Lennar expects housing gains to slow
Miami-based Lennar Corp., one of the nation’s largest homebuilders, increased revenues and home deliveries in 2013, but the company expects improvements in the housing market to slow this year in Southeast Florida and beyond.
Lennar’s Southeast Florida business segment delivered 1,741 homes last year, up from 1,314 in 2012 and 904 in 2011. Nationwide, Lennar delivered 18,290 homes in 2013, also up from past years.
Southeast Florida has been the company’s most profitable segment, with gross margins on homes sales increasing to 29.8% in the region compared with 24.9% companywide.

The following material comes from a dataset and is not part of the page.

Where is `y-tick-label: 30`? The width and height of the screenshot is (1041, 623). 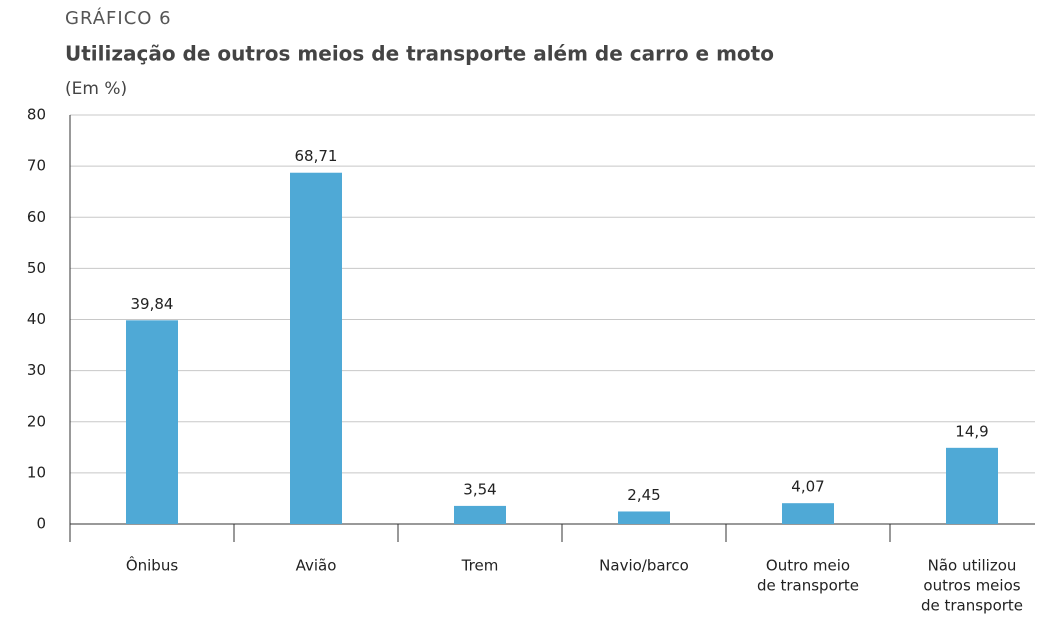 y-tick-label: 30 is located at coordinates (36, 370).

This year, the company expects to deliver 21,000 to 22,000 homes nationwide, with gross margins staying about the same as last year at 25% companywide.
“We believe that the housing market is in a solid recovery mode as we enter 2014, although we have seen the rate of improvement in the overall housing market moderate due to the tapering of federal stimulus and the recent upward movement in mortgage rates from their historically low levels,” Lennar said in its recently released annual report.
The Southeast Florida market, the company said, has been marked by solid price increases, as demand has outpaced supply due to limited available land and fewer competing homebuilders.
The total value of Lennar’s home deliveries last year in Southeast Florida was $501.7 million, up from $353.8 million in 2012 and $239.8 million in 2011.
Of the company’s 1,741 delivered homes last year in Southeast Florida, most – 1,137 – came from new “higher margin” communities, the company reported.
As of last year, Lennar counted 30 communities in Southeast Florida that it was actively developing, about the same number as previous years.
The company also reported lower cancellation rates of home sales in 2013, reducing the companywide number to 16%. In Southeast Florida, the number was even lower at 12%. Homebuyers are generally permitted to cancel sales contracts, which are often accompanied by deposits, if they fail to qualify for financing and under certain other circumstances.
In addition to Southeast Florida, Lennar has a number of other homebuilding divisions.
The East division covers Florida, excluding the state’s Southeast region; Georgia; Maryland; New Jersey; North Carolina; South Carolina, and Virginia. The Central division covers Arizona, Colorado and Texas. The West division covers California and Nevada. The Houston division covers the Houston area, excluding the rest of Texas.
Lennar also has homebuilding operations in Illinois, Minnesota, Oregon, Tennessee and Washington.
Meanwhile, Lennar grew its workforce last year to 5,741 employees, up from a 4,699 growth of workers in 2012. The company’s homebuilding operations accounted for 2,979 employees, followed by its Financial Services division with 2,368, its Rialto segment with 302, and its multi-family operation with 92.
“We generally supervise and control the development of land and the design and building of our residential communities with a relative small labor force,” Lennar’s annual report states.
“We have subcontractors for site improvements and virtually all of the work involved in the construction of homes.”
Lennar primarily sells single-family attached and detached homes in communities targeted for first-time, move-up and retired/semi-retired homebuyers.
The average sale price of a Lennar home was $290,000 in 2013, up from an average of $255,000 in 2012 and $244,000 in 2011.
The company originated about 22,300 residential mortgage loans nationwide totaling $5.3 billion in 2013, up from about 19,700 totaling $4.4 billion in 2012. About 52% of Lennar mortgages go to buyers of homes it has built.
And last July, the company began originating commercial real estate loans.
Lennar also has diversified its business in other ways.
In 2010 and 2011, Lennar’s Rialto segment began investing in distressed properties to take advantage of “the opportunities arising from the dislocation” in the US real estate market, the company said.
In addition, the Rialto segment began developing multi-family rental properties last year.
Lennar’s executive offices are in West Dade at 700 NW 107th Ave., off the Dolphin Expressway opposite the Dolphin Mall.
Lennar executives in Miami refused to be interviewed for this story, but the company’s outlook in its annual report is generally positive.
“In fiscal 2014, our principal focus in our homebuilding operations will continue to be on generating strong operating margins on the homes we sell by increasing sales prices and reducing sales incentives to offset increasing material, labor and land costs, as well as taking advantage of the steps we have taken over the past several years to reduce costs and right-size our overhead structure,” the company said.
“During fiscal 2014,” the company added, “we expect our Financial Services segment’s earnings to decrease due to the lower volume of refinance transactions and an overall more competitive environment, however, the segment will continue to benefit as our homebuilding business expands and the number of non-Lennar purchases using our mortgage company continues to grow in various markets.
“In addition, as Rialto continues to grow as a blue chip capital investment management company and commercial real estate capital provider, we expect the prospect for future earnings from our Rialto segment to continue to improve.”